• THE REQUEST:
Rewrite the rows from the line containing "Where should I" through the line containing "point(5,45)" as a numbered list, leaving out any blank lines.

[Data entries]
-- BEGIN --

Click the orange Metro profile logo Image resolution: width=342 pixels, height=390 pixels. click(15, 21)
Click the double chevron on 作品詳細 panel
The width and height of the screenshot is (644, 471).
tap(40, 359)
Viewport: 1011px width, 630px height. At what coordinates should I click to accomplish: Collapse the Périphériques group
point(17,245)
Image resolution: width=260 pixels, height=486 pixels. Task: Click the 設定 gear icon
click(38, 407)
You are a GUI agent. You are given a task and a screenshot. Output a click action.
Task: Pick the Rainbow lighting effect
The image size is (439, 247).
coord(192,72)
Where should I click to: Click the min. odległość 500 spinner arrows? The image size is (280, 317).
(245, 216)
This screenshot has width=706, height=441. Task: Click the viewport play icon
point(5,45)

-- END --
-- BEGIN --

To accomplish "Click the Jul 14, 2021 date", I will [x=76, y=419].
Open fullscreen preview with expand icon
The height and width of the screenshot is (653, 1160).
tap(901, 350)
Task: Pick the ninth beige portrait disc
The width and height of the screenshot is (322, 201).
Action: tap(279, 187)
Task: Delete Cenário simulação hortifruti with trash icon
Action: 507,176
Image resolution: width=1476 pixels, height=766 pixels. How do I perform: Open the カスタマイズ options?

-- END --

• EXERCISE RESULT:
1. Where should I click to: Click the min. odległość 500 spinner arrows? The image size is (280, 317).
2. (245, 216)
3. This screenshot has width=706, height=441. Task: Click the viewport play icon
4. point(5,45)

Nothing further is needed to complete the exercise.